Figure 3. Validation of a subset of putative Sirt1 substrates, and C2 involvement in the effect of Sirt1 inhibition on taxol-induced death

(A) GAPDH, SOD-1, 14-3-3ζ, and malate dehydrogenase were expressed in 293T cells, immunoprecipitated and immunoblotted with anti-acetylated lysine antibody. The chromatographs show LC-MS/MS quantitation of the relative abundance of each protein captured by acetyl-bst in the presence or absence of Sirt1. (B) His-14-3-3ζ was acetylated (¹⁴C acetyl-CoA) then retrieved, washed, and incubated with Sirt1 in the presence or absence of nicotinamide. Radiolabled 14-3-3ζ was resolved by SDS-PAGE/phosphorimager. (C) MDA-MB-231 cells were transfected with HA-tagged 14-3-3ζfollowed by transfection with siRNA (20 uM) 24 h later. 48 h after transfection, HA-14-3-3ζ was immunoprecipated and immunoblotted with anti-acetylated lysine antibody. (D) MCF-7 cells were transfected with 20 uM scrambled or C2-targeted smartpool siRNA then treated with ex527/taxol and analyzed for cell death as in panel A.

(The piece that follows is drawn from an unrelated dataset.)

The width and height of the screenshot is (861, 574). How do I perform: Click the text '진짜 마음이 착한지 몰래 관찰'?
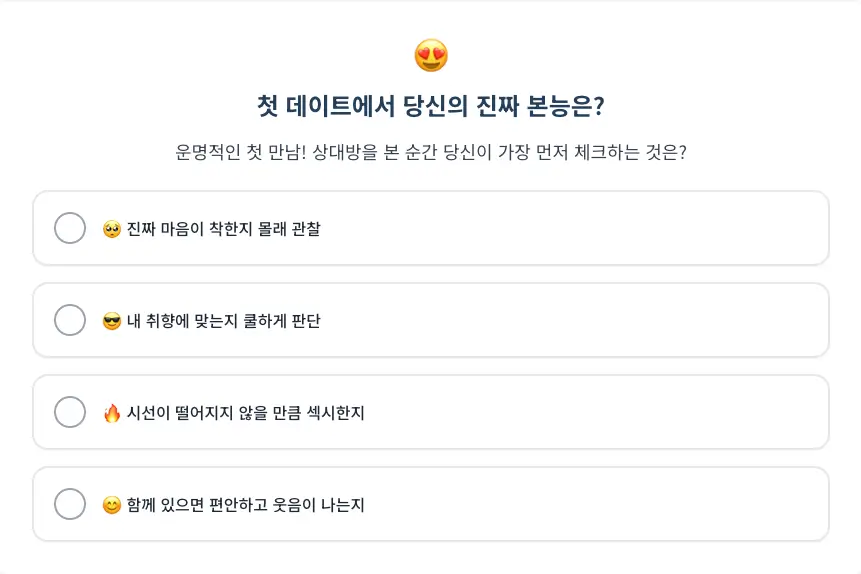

Figure 4. Metabolic regulation of 14-3-3 and C2 via sirtuin deacetylase activity

(A) Sequence alignment of human and Xenopus 14-3-3ζ showing acetylated lysines (asterisks) identified by mass spectrometry in Xenopus egg extract. (B) Egg extract was incubated with combinations of nicotinamide (20 mM), c646 (500 uM), and G6P (5mM). Caspase activity was determined by a colorimetric measurement of DEVD-pNA cleavage. (C) ³⁵S-labeled C2 was incubated in mock- or nicotinamide-treated egg extract, and samples were resolved by SDS-PAGE/phosphorimager (top panel). Caspase activity was measured (middle panel) as in panel B. In parallel, aliquots of extract were fractionated to produce mitochondria-free cytosol, and immunoblotted for cytochrome c and actin (lower panel). (D) His-tagged recombinant 14-3-3ζon resin was incubated in extract and retrieved for immunoblotting with anti-acetylated lysine antibodies. Lower panel shows caspase activity in parallel. (E) His-tagged recombinant 14-3-3ζ on resin was acetylated with ¹⁴C-labeled acetyl CoA and incubated in mock-, G6P- or nicotinamide-treated egg extract. 14-3-3ζ was retrieved and resolved by SDS-PAGE/phosphorimager. (F) ¹⁴C-acetylated 14-3-3ζ was incubated in fresh, or aged (3 hr) extract supplemented with 2mM NAD or buffer control. Deacetylation was carried out for 60 min and quantified by phosphorimager and normalized to protein levels as determined by coomassie blue staining and Li-Cor imaging. Results of 3 experiments are summarized (error bars represent standard error). (G) Resin-bound GST-C2 was phosphorylated by CaMKII in buffer then allowed to bind His-14-3-3ζ in vitro Bound complex was incubated in mock- or 20 mM nicotinamide-treated extract. GST-C2 was retrieved and immunoblotted for 14-3-3ζ (His). (H) The experiment was performed as in panel F, but in the presence or absence of the acetylase inhibitor c646. (I) 239T and MDA-MB-231 cells were transfected with HA-tagged 14-3-3ζ followed by ex527 (100 uM) treatment for 6 h. HA-14-3-3ζ immunoprecipitates were immunblotted for endogenous C2.